ElasticSearch.pm v0.36, now with extra sugar
ElasticSearch v 0.16.0 was released yesterday with a long list of new features, enhancements and bug fixes.
ElasticSearch.pm v 0.36 is on its way to CPAN as we speak.
Besides adding support for the new stuff in v 0.16, I've also added a few features:
scrolled_search()
It is possible to scroll through a long list of results in ElasticSearch, but this required a bit of repetitive code, which is now nicely packaged up in scrolled_search
. So you can do:
$scroll = $es->scrolled_search(
search_type => 'scan', # efficient search type for scrolling
scroll => '2m', # cache search results for the next 2 minutes
);
while (my $doc = $scroll->next(1)) {
# do something
}
reindex()
Users on the mailing list are always asking how to reindex their data, either from one index to another on the same cluster, or from one cluster to another.

_YOUR ASSIGNMENT_. Please reproduce the ElasticSearch.pm text word for word, from "ElasticSearch.pm v 0.36" up to and including "cluster to another.". The rows that come next were taken from a different source than the ElasticSearch.pm text.

_STUDY MATERIAL_.
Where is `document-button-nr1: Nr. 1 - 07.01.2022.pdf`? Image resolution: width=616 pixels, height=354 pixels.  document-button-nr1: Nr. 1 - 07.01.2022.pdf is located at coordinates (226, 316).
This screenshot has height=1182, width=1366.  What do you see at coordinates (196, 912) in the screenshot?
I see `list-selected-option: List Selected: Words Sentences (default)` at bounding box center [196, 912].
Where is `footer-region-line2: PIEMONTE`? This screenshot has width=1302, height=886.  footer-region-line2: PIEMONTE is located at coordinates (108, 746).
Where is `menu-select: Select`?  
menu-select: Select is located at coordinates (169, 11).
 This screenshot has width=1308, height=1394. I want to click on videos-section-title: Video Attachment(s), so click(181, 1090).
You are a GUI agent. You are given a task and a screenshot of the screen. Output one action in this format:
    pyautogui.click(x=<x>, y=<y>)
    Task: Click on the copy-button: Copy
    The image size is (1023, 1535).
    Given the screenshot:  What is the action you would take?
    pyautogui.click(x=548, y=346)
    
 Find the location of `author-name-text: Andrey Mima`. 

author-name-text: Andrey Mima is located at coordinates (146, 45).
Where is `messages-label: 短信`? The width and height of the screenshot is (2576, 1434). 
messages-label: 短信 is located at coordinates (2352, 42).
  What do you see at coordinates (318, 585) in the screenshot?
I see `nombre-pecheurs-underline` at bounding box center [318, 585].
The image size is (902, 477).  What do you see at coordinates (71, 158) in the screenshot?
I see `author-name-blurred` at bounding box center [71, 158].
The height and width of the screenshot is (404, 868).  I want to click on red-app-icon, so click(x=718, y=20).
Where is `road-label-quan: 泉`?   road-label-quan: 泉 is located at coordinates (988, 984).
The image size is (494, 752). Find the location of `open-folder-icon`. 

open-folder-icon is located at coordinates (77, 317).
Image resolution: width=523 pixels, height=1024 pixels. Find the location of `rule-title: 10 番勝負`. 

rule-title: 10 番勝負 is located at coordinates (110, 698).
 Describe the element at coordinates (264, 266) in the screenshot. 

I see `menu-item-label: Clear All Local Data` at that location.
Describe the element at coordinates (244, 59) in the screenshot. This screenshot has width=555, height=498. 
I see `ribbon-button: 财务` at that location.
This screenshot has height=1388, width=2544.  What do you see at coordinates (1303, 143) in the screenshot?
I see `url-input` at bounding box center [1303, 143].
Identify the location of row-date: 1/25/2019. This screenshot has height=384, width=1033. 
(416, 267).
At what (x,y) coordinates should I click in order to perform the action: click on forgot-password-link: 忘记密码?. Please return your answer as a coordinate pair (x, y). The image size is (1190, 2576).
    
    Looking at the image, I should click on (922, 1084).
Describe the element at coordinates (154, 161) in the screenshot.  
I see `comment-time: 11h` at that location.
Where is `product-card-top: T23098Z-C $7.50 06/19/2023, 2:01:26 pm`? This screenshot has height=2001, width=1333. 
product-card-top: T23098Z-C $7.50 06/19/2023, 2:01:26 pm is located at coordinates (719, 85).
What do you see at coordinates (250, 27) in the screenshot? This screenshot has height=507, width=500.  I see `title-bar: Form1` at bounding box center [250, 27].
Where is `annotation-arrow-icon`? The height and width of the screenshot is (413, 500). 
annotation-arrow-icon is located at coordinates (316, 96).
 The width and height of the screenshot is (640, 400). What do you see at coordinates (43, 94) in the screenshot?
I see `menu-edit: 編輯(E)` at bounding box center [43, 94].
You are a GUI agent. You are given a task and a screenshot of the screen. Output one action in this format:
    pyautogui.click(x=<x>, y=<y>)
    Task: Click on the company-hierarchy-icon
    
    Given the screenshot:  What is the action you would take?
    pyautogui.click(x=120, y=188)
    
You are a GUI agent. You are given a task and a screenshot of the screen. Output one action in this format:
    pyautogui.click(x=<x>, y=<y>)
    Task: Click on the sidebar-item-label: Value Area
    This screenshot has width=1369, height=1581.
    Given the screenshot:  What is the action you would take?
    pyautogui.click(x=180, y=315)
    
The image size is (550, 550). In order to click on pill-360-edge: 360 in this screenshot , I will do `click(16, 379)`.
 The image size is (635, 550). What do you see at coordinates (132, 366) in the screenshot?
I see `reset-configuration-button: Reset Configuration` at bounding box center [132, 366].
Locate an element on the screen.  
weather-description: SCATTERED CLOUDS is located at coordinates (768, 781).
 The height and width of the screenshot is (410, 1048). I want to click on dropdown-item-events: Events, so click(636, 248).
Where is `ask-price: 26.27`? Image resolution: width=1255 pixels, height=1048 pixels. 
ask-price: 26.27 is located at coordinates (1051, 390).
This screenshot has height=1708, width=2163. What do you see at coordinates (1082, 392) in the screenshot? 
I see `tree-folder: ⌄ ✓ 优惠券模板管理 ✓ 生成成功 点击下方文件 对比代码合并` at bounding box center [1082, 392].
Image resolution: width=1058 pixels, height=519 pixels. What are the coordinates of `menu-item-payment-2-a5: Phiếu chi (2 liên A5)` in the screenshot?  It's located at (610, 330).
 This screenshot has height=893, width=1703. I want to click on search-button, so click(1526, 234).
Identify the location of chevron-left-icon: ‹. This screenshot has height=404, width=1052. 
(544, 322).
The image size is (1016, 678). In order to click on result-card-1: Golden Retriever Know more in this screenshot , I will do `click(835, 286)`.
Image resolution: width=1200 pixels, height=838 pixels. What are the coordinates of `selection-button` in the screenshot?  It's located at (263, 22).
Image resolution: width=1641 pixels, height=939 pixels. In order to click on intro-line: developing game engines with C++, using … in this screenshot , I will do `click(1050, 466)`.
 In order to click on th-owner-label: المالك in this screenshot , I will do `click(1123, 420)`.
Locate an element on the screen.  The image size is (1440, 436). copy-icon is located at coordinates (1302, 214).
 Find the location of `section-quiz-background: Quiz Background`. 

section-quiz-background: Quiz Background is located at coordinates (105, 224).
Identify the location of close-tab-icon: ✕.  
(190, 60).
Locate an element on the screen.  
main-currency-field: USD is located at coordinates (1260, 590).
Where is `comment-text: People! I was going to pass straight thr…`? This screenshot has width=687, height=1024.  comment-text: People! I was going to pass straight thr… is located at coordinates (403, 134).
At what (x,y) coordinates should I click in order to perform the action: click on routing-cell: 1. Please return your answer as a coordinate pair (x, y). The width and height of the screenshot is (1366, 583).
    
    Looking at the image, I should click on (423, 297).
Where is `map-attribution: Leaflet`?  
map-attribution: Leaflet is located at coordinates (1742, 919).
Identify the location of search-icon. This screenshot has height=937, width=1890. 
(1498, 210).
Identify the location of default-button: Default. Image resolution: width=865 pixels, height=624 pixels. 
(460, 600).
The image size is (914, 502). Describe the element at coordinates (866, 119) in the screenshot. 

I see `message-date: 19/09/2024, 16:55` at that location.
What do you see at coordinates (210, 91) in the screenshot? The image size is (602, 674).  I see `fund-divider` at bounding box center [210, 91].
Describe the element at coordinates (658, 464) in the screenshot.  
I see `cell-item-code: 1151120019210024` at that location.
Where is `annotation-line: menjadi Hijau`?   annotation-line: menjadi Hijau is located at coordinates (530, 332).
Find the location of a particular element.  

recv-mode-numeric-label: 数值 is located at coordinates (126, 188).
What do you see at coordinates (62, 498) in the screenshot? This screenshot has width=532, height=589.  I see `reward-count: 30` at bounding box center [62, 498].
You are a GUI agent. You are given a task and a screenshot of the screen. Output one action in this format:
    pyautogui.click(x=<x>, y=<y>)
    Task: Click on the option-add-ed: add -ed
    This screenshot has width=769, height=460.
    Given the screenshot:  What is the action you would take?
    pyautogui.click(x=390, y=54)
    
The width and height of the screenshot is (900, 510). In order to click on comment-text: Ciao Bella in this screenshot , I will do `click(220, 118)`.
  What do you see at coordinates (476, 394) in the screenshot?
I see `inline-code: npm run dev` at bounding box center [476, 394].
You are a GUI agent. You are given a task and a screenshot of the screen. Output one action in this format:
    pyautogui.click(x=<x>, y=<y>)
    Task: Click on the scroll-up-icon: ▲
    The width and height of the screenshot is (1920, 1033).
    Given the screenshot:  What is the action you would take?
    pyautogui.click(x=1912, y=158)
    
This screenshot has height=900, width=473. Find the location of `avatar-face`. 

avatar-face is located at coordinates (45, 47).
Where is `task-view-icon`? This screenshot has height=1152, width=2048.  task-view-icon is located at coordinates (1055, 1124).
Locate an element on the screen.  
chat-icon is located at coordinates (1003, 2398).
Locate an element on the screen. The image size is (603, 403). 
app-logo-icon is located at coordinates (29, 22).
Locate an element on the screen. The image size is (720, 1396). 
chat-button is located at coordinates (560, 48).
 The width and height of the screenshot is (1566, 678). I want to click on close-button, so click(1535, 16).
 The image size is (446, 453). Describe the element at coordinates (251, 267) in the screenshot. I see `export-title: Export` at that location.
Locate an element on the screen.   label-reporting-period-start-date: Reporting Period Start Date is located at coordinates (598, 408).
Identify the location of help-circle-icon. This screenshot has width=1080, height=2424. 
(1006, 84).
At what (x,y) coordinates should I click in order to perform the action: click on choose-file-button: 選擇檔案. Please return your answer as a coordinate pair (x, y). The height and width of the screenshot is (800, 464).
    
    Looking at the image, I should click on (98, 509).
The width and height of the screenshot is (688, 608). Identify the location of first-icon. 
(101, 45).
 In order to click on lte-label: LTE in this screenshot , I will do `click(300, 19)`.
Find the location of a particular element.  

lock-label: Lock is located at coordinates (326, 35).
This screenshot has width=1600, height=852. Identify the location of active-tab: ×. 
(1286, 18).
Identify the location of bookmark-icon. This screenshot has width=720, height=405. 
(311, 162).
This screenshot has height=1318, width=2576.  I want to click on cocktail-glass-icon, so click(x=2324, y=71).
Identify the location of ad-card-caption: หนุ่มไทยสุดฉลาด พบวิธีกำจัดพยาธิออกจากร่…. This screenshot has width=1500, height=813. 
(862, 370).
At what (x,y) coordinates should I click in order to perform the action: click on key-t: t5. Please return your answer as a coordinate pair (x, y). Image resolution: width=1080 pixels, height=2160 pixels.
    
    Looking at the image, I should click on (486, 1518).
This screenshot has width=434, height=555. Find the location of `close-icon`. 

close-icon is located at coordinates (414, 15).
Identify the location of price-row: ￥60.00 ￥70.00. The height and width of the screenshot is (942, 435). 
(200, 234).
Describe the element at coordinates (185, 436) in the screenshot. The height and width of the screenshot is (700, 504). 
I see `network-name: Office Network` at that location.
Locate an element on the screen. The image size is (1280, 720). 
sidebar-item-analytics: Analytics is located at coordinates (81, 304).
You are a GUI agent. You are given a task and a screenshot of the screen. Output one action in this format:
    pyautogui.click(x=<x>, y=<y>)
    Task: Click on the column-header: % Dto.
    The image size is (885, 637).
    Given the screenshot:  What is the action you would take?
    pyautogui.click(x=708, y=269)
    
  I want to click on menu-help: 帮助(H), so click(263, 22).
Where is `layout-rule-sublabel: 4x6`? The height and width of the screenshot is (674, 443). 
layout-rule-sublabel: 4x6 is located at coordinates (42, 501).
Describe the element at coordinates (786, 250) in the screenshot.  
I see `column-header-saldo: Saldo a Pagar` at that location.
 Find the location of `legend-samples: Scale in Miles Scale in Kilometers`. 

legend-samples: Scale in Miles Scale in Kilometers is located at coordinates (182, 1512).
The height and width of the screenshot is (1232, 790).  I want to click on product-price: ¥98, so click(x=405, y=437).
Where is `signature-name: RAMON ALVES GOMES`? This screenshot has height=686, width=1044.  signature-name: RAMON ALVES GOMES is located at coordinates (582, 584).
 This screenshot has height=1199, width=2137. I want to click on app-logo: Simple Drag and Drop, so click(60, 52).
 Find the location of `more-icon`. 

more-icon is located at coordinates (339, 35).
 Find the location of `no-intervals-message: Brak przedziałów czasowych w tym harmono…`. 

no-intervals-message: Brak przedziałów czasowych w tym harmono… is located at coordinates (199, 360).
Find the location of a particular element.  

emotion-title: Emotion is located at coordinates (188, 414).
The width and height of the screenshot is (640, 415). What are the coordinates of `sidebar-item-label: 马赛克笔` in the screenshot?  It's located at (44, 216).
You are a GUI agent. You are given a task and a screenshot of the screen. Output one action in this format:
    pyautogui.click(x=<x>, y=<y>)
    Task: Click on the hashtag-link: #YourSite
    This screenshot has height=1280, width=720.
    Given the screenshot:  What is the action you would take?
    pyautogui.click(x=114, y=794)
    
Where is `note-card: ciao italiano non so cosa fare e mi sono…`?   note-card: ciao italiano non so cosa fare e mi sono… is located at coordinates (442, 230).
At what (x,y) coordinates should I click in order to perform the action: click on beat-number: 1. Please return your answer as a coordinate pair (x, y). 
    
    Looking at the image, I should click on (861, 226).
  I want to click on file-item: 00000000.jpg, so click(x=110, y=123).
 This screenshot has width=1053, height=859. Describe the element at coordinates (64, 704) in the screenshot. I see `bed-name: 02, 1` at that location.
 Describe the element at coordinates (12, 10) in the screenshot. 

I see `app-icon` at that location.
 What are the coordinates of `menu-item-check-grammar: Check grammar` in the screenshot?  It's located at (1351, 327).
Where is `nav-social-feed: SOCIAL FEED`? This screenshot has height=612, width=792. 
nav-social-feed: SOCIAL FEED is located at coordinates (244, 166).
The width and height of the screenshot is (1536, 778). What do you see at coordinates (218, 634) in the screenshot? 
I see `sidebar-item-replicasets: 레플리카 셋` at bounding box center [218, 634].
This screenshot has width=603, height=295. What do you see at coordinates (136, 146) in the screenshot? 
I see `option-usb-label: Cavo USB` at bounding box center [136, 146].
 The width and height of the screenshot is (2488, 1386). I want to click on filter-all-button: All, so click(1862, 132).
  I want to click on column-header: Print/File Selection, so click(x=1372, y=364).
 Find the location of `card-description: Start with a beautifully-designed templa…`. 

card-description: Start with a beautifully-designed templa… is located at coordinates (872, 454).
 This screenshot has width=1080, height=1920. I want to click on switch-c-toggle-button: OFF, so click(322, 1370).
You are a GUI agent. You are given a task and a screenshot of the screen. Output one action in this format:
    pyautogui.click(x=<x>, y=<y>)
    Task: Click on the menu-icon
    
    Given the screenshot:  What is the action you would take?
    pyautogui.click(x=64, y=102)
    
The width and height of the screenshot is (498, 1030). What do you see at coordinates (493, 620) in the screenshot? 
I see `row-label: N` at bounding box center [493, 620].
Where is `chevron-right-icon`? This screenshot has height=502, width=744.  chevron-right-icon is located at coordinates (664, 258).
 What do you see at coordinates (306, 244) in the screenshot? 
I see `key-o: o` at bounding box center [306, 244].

_RESPONSE BOX_.
ElasticSearch.pm v 0.36 is on its way to CPAN as we speak.
Besides adding support for the new stuff in v 0.16, I've also added a few features:
scrolled_search()
It is possible to scroll through a long list of results in ElasticSearch, but this required a bit of repetitive code, which is now nicely packaged up in scrolled_search
. So you can do:
$scroll = $es->scrolled_search(
search_type => 'scan', # efficient search type for scrolling
scroll => '2m', # cache search results for the next 2 minutes
);
while (my $doc = $scroll->next(1)) {
# do something
}
reindex()
Users on the mailing list are always asking how to reindex their data, either from one index to another on the same cluster, or from one cluster to another.